| GIVEN REQUEST |
Reproduce every line of the listing below, requests included, but add 53 to each number in the coordinate answers. Omit the picture from your answer.

==========

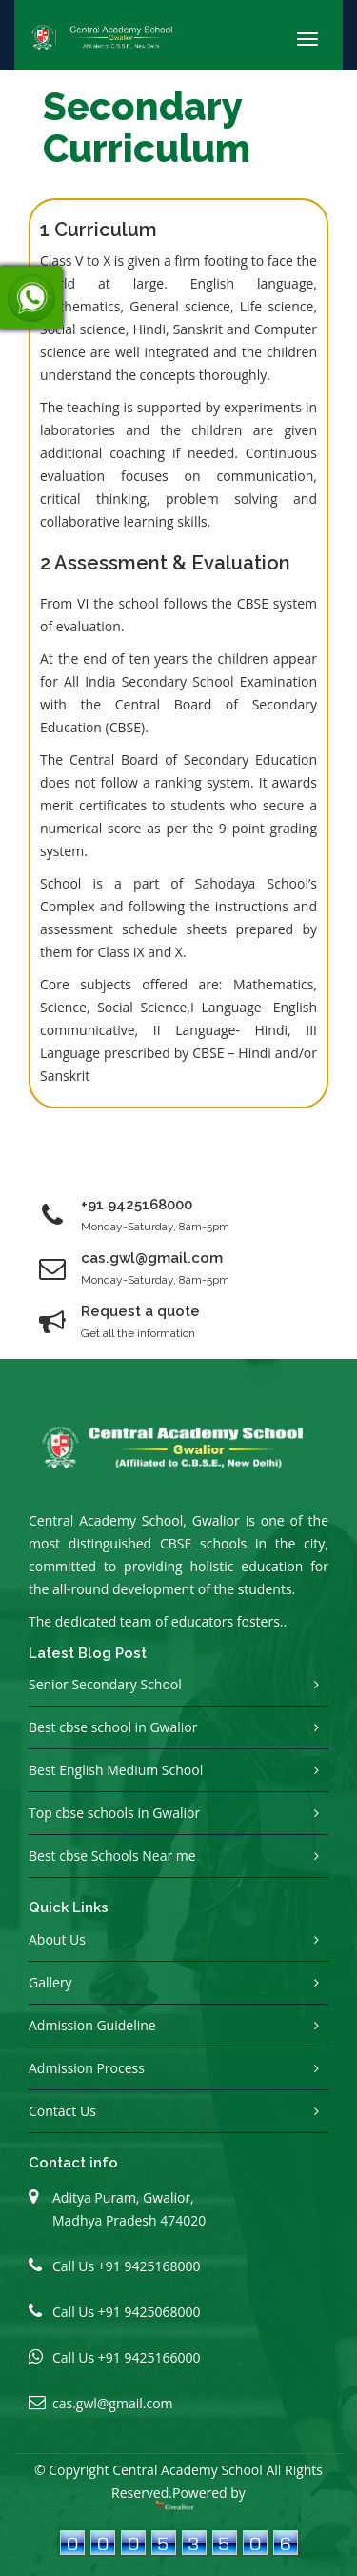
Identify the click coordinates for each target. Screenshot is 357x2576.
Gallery (50, 1982)
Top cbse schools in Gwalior (114, 1813)
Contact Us (62, 2111)
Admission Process (87, 2068)
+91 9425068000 (149, 2312)
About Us (57, 1939)
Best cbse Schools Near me (112, 1856)
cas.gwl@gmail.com (112, 2403)
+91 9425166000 (149, 2357)
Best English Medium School (116, 1770)
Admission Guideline (92, 2025)
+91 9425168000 (136, 1204)
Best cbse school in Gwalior (113, 1727)
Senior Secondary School (105, 1684)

==========

| IN RESPONSE |
Identify the click coordinates for each target. Screenshot is 357x2576.
Gallery (103, 2035)
Top cbse schools in Gwalior (167, 1866)
Contact Us (115, 2164)
Admission Process (140, 2121)
+91 9425068000 (202, 2365)
About Us (110, 1992)
Best cbse Schools Near me (165, 1909)
cas.gwl@gmail.com (165, 2456)
+91 9425166000 (202, 2410)
Best English Medium School (169, 1823)
Admission Guideline (145, 2078)
+91 9425168000 (189, 1257)
Best cbse school in Gwalior (166, 1780)
Senior Secondary School (158, 1737)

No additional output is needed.